*Activity*. The output should be the listing below, limited to the lines from the one with "Take a snapshot of the virtual machine" through the one with "The height and", exact and without pictures.

*Excerpted records*.
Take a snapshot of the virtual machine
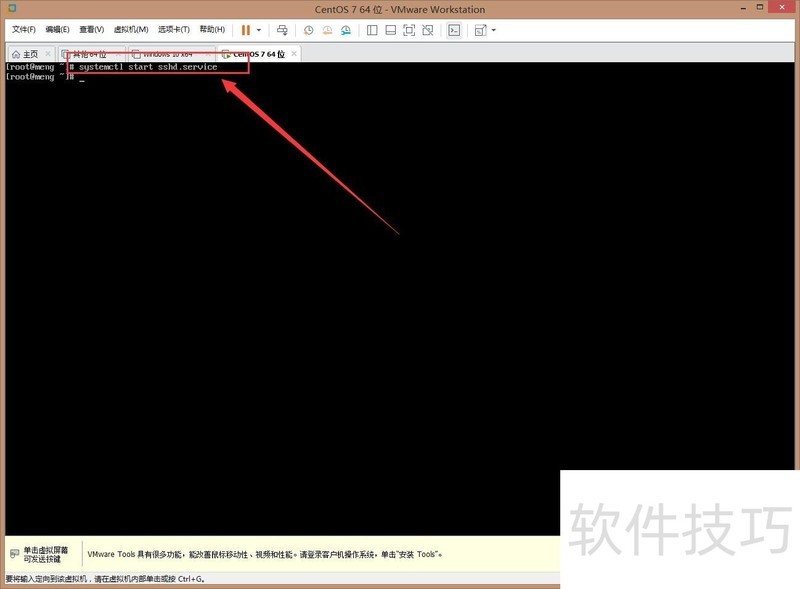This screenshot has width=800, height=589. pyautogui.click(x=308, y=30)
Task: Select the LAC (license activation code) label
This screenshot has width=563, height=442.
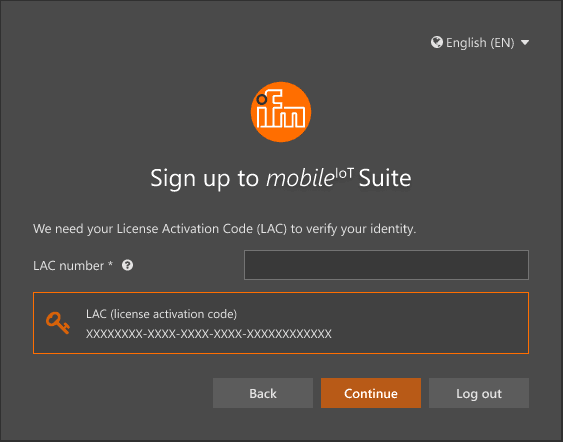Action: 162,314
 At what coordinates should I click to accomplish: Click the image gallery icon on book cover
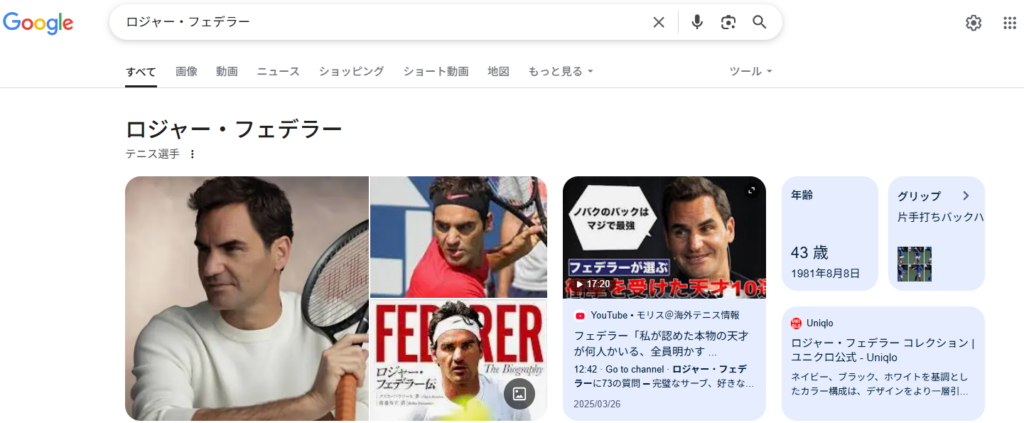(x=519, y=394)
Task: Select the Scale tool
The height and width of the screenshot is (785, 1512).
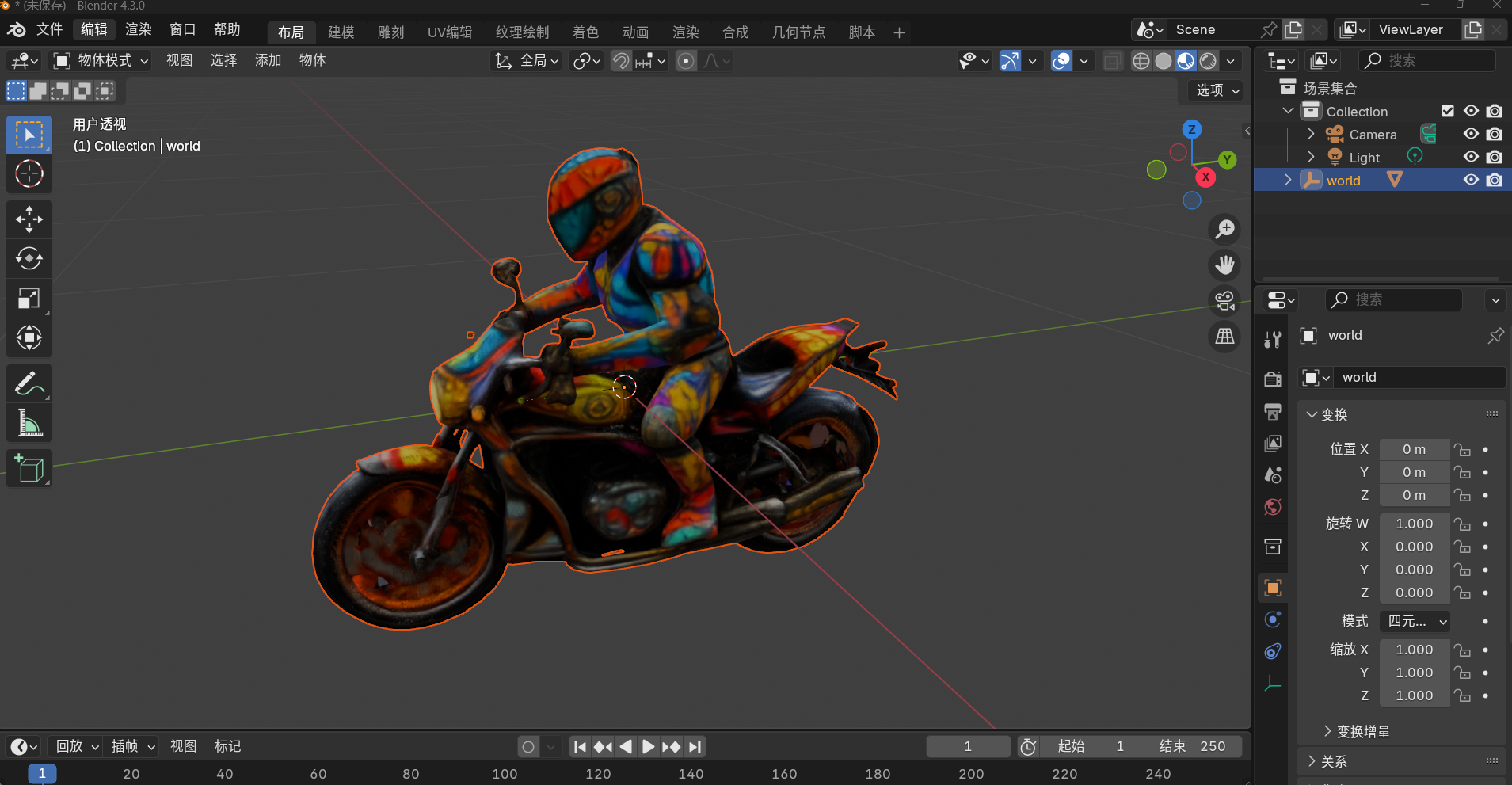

...

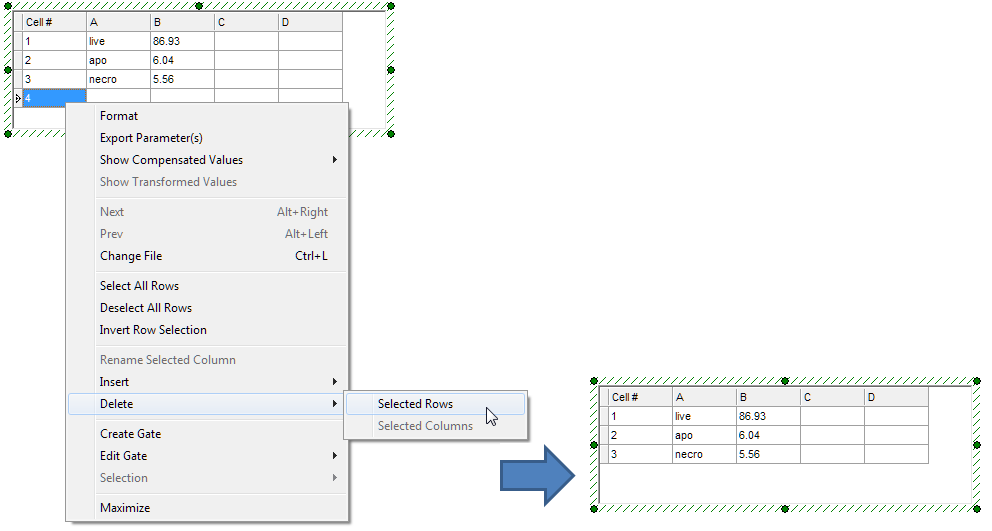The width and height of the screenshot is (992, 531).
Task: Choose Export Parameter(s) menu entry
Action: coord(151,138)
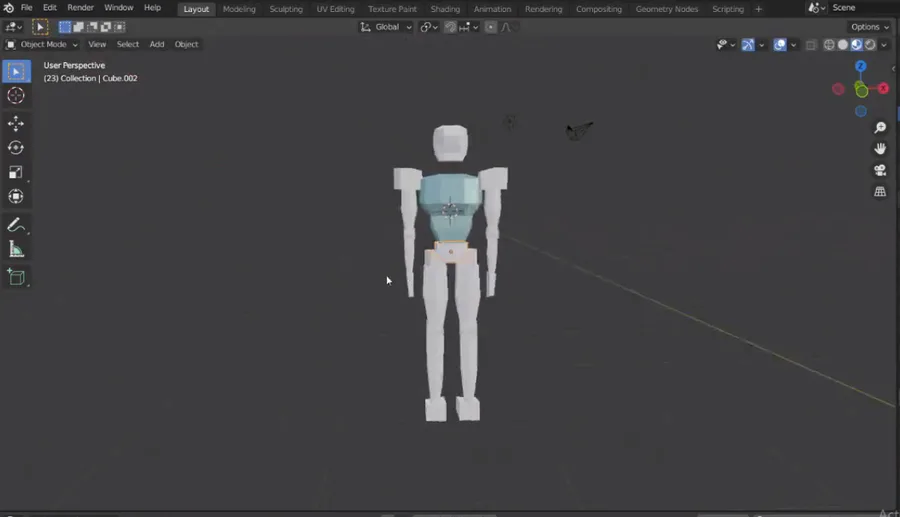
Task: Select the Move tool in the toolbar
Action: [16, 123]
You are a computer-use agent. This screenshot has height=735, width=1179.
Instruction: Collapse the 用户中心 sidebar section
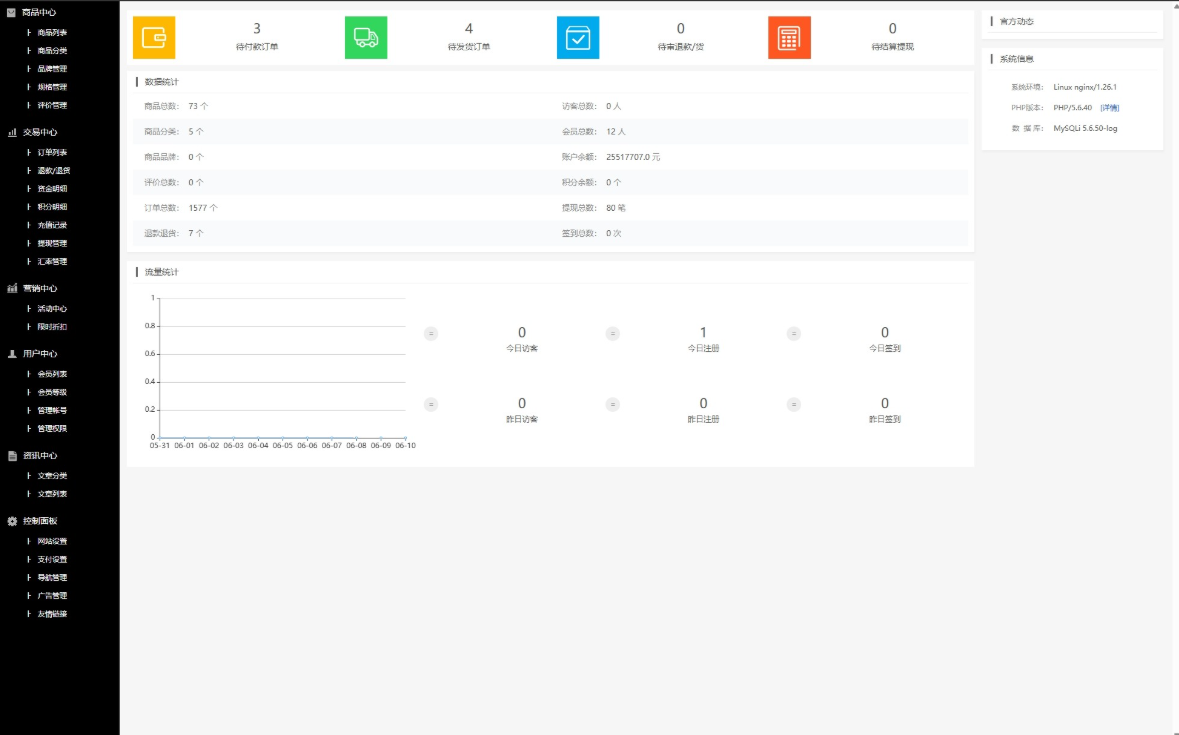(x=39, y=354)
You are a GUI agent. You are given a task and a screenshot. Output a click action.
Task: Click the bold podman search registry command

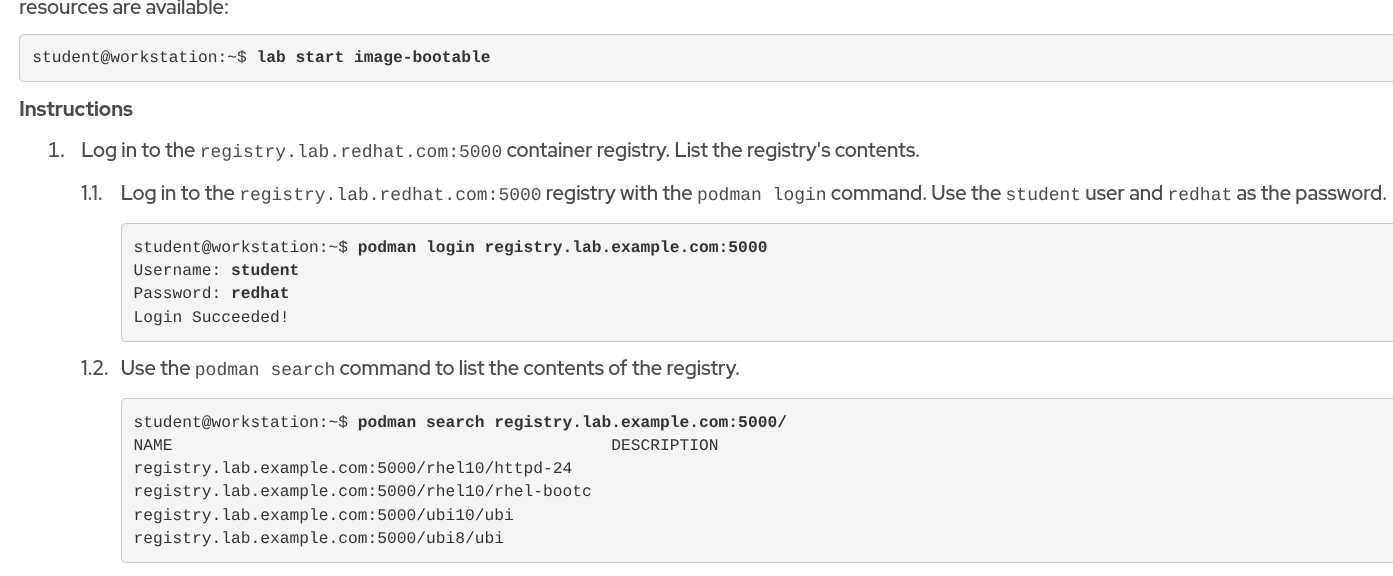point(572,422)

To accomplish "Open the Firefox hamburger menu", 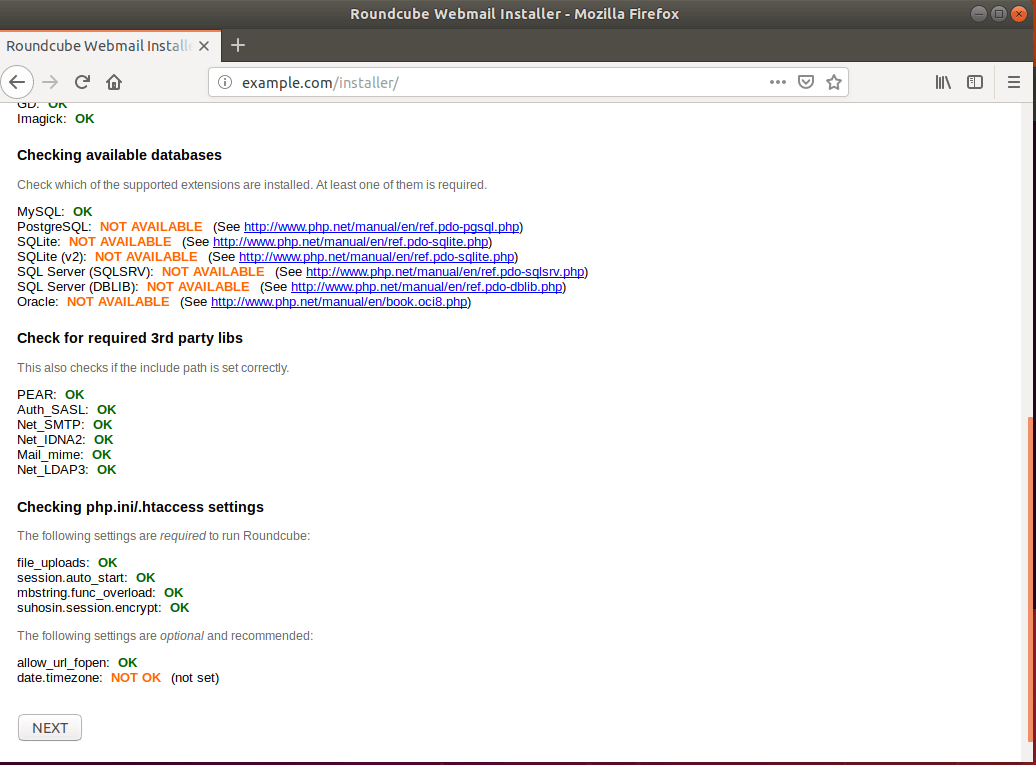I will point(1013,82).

==

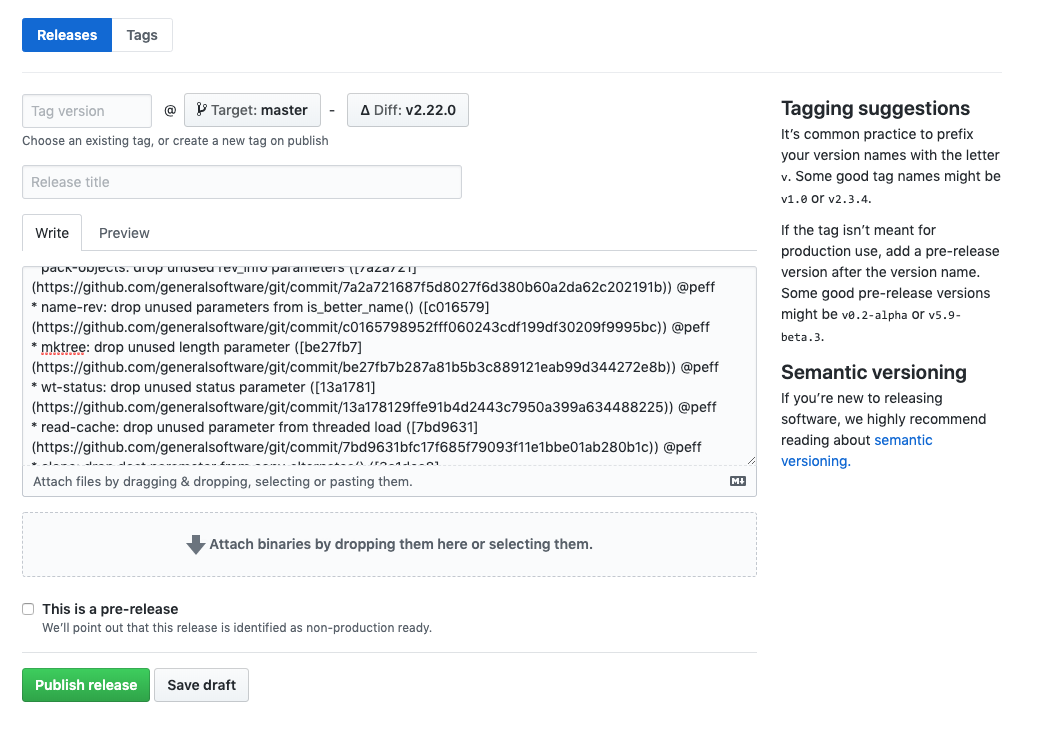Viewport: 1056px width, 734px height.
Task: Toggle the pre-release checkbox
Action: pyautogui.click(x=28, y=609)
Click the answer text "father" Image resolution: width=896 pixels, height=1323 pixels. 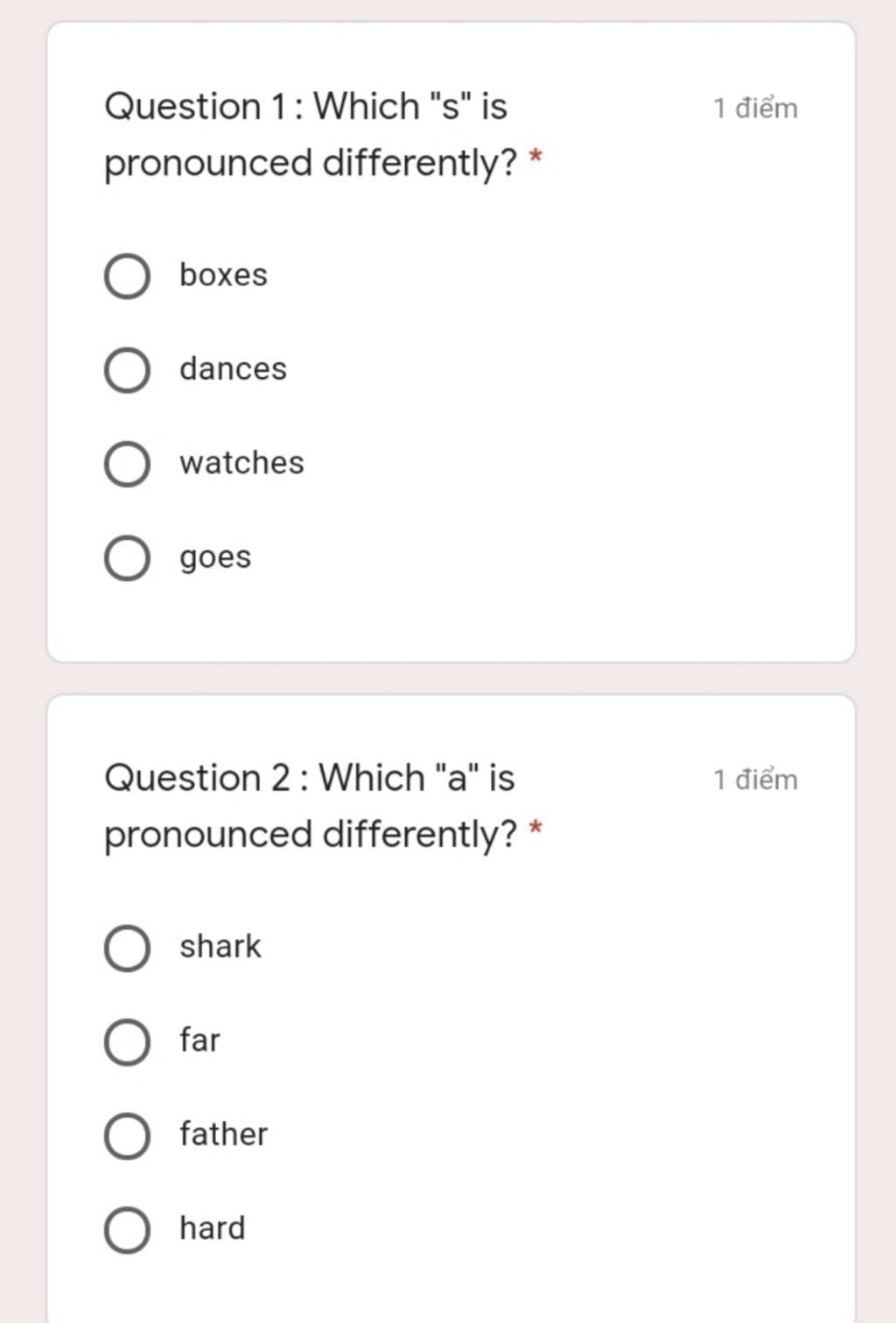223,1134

*Response area*.
Take a snapshot of the virtual machine
This screenshot has width=800, height=589. pyautogui.click(x=308, y=30)
Task: Select the LAC (license activation code) label
This screenshot has width=563, height=442.
Action: 162,314
 At what coordinates should I click to accomplish: Click the image gallery icon on book cover
(x=519, y=394)
Task: Select the Scale tool
The height and width of the screenshot is (785, 1512).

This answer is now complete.